Help:Ephemera Agent/Context Assembly

From Encyclopedia Ephemera

Overview

Before any generative LLM call, agent.php assembles a structured context package from the wiki. This ensures the generator model has access to relevant canon, instructions, and evidence without needing to make additional API calls during generation.

The pipeline is active when agent.php is deployed on your server. For simple query tasks, it is bypassed entirely via a fast pre-check.


When Context Assembly Is Bypassed

The system may skip context assembly and call the LLM directly when:

  • The task is classified as a simple query
  • No page creation or editing is required
  • The user is performing a quick lookup, browse action, or lightweight maintenance task

Pipeline Steps

  1. Load Instructions:Config from the wiki to establish runtime parameters
  2. Fast pre-check (is_obviously_query()) — if the task is clearly read-only (starts with "show", "list", "search", etc. and contains no generative keywords), skip the entire pipeline and route directly to the generator
  3. Planner LLM call — classify task type and extract named entities (cheap/fast model)
  4. Load World Bible — always first; anchors all generation to the universe
  5. Load core instructions — Canon Policy, Continuity Rules
  6. Resolve instruction dependency graph — BFS traversal of requires links, up to max_depth hops
  7. Fetch encyclopedia pages — one per named entity
  8. 1-hop link expansion — fetch top-k related pages ranked by co-occurrence frequency across seed pages
  9. Search Sources: namespace — top results per entity
  10. Fetch filtered talk sections — Reliability Assessment, Bias Analysis, Editorial Notes only (never full talk pages)
  11. Wikipedia lookup — if enabled, fetch the introductory paragraph for each entity from the Wikipedia API
  12. Deduplicate — remove pages that appear in multiple sections
  13. Rank by keyword overlap — score pages by overlap with the task description using TF-style scoring
  14. Trim to token budget — drop lowest-priority content first (Wikipedia → talk → sources → encyclopedia). Instructions are never trimmed.
  15. Serialise — assemble into a structured prompt string with section headers

Context Prompt Format

The assembled context is prepended to the generator's system prompt in this order:

[INSTRUCTIONS]
--- Instructions:World Bible ---
{content}
--- Instructions:Core/Canon Policy ---
{content}
...

[ENCYCLOPEDIA CONTEXT]
--- PageTitle ---
{content}
...

[SOURCES]
--- Sources:DocumentTitle ---
{content}
...

[EDITORIAL NOTES]
--- Talk: Sources:DocumentTitle ---
= Reliability Assessment =
{content}
= Bias Analysis =
{content}
...

[REAL-WORLD REFERENCE — Wikipedia]
Factual real-world information for grounding only.
Do NOT treat as in-universe canon for Encyclopedia Ephemera.
--- EntityName ---
Wikipedia: ArticleTitle
{intro paragraph}

Task Types

The planner model classifies each task into one of these types:

Type Description
create_encyclopedia_article Create a new encyclopedia article about an entity, event, or concept
create_source Create an in-universe source document
edit_page Edit or update an existing wiki page
maintenance_report Produce a maintenance or audit report
query Read-only information retrieval
batch_operation Perform the same operation across multiple pages
stub_expansion Expand a stub or incomplete article
red_link_generation Create a page for a detected red link
unknown Could not be determined — defaults to generative path

Additional task types can be added via Instructions:Config without PHP changes.
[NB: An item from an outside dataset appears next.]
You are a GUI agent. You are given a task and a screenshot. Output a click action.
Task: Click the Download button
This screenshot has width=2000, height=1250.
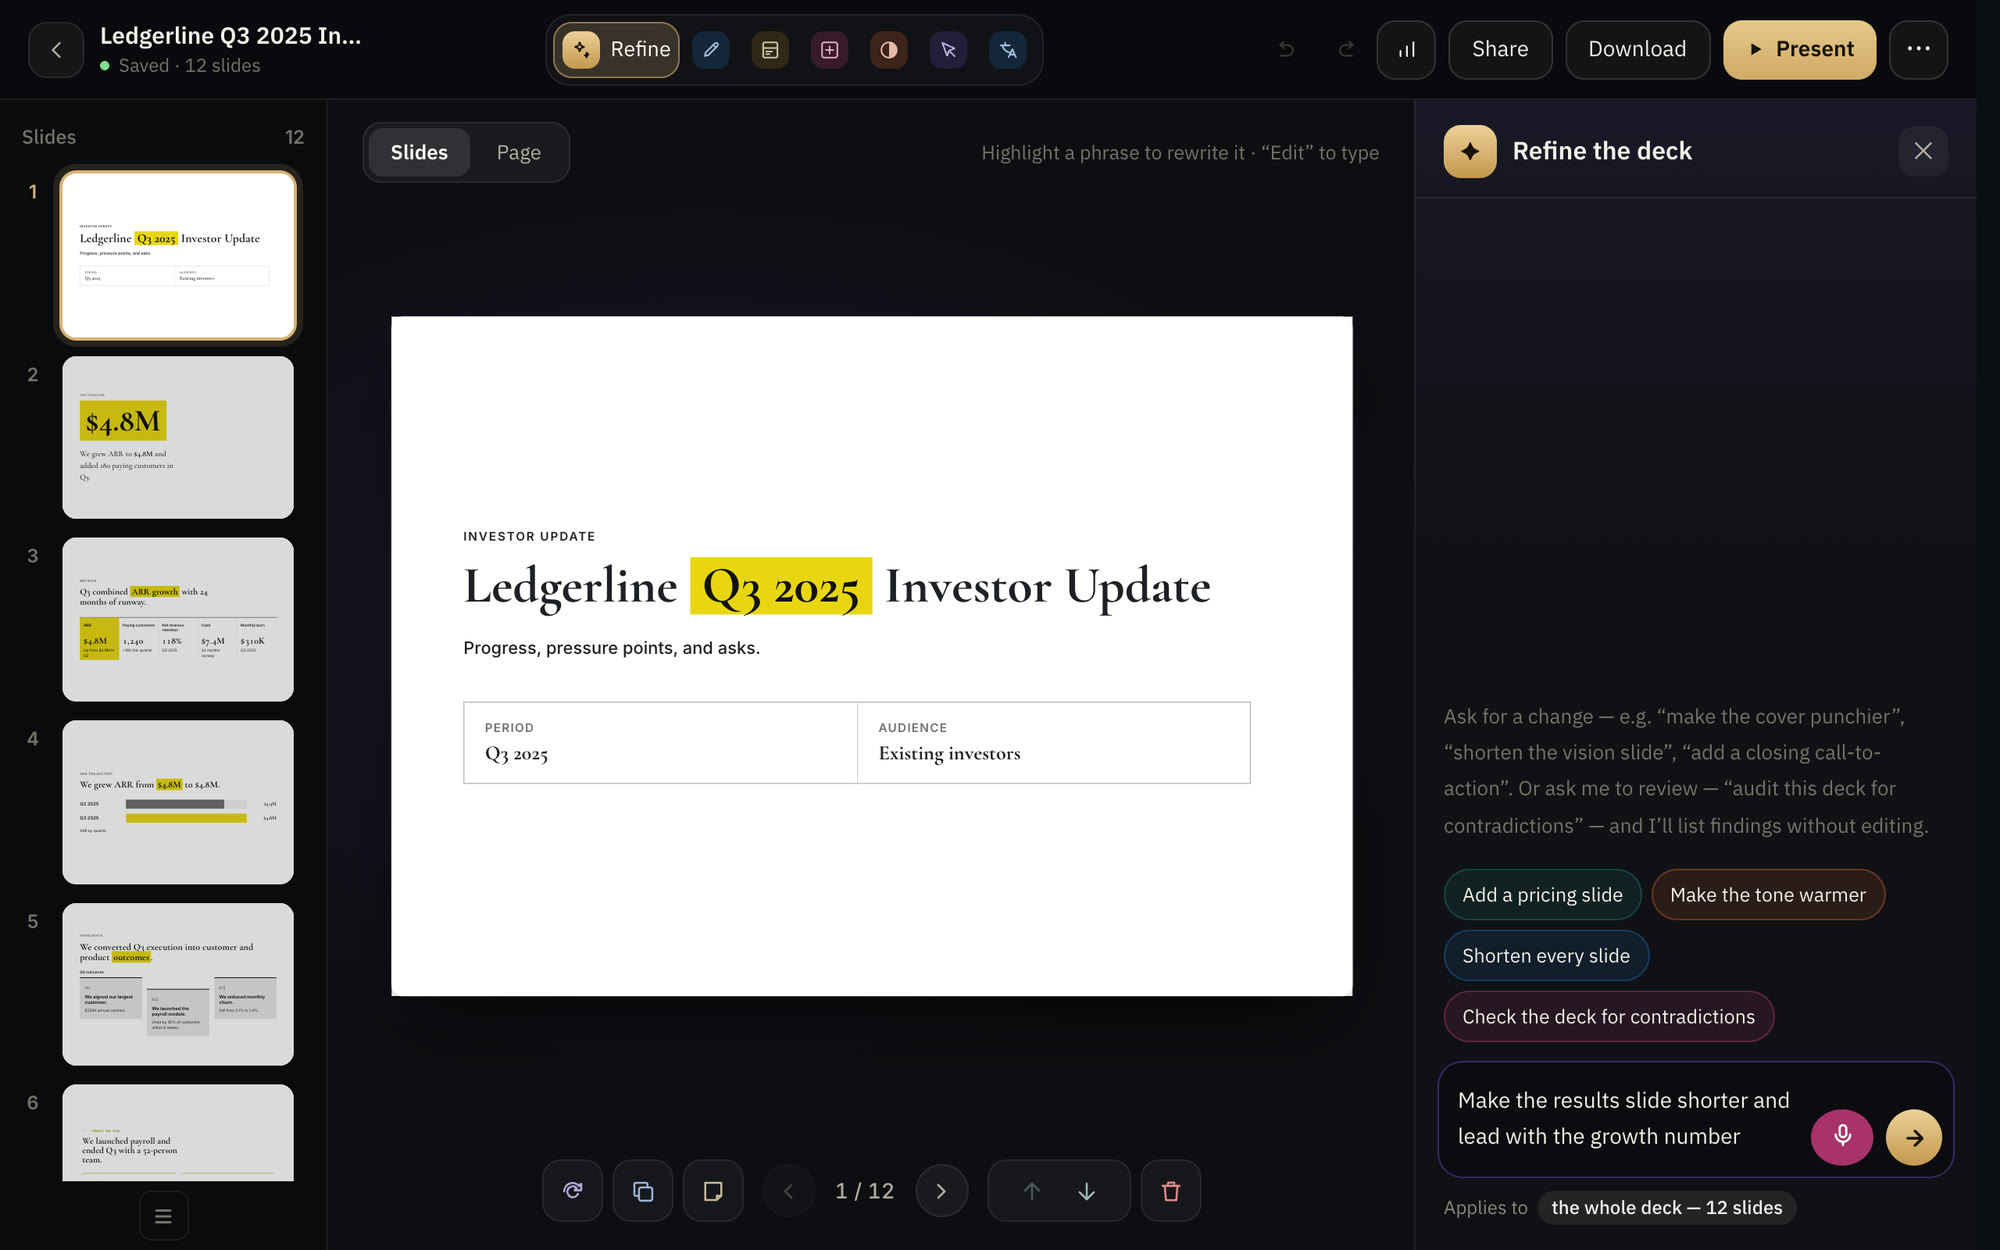click(x=1637, y=50)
Instruction Dependency Graph

Each instruction page declares its dependencies in a requires metadata field. The pipeline resolves this graph using breadth-first traversal:

  • max_depth (default: 2) — stop after this many hops
  • fully_resolve (default: false) — if true, ignore max_depth and resolve the complete graph

Example: selecting Instructions:Create/Source/Interview automatically also fetches Instructions:Create/Source (Base Workflow) (depth 1) and Instructions:Core/Continuity Rules (depth 2).

Debugging

The ▶ CONTEXT panel in the agent log shows what was assembled after each context-aware call. For deeper debugging, the raw context_meta object is included in every agent.php response and visible in browser developer tools.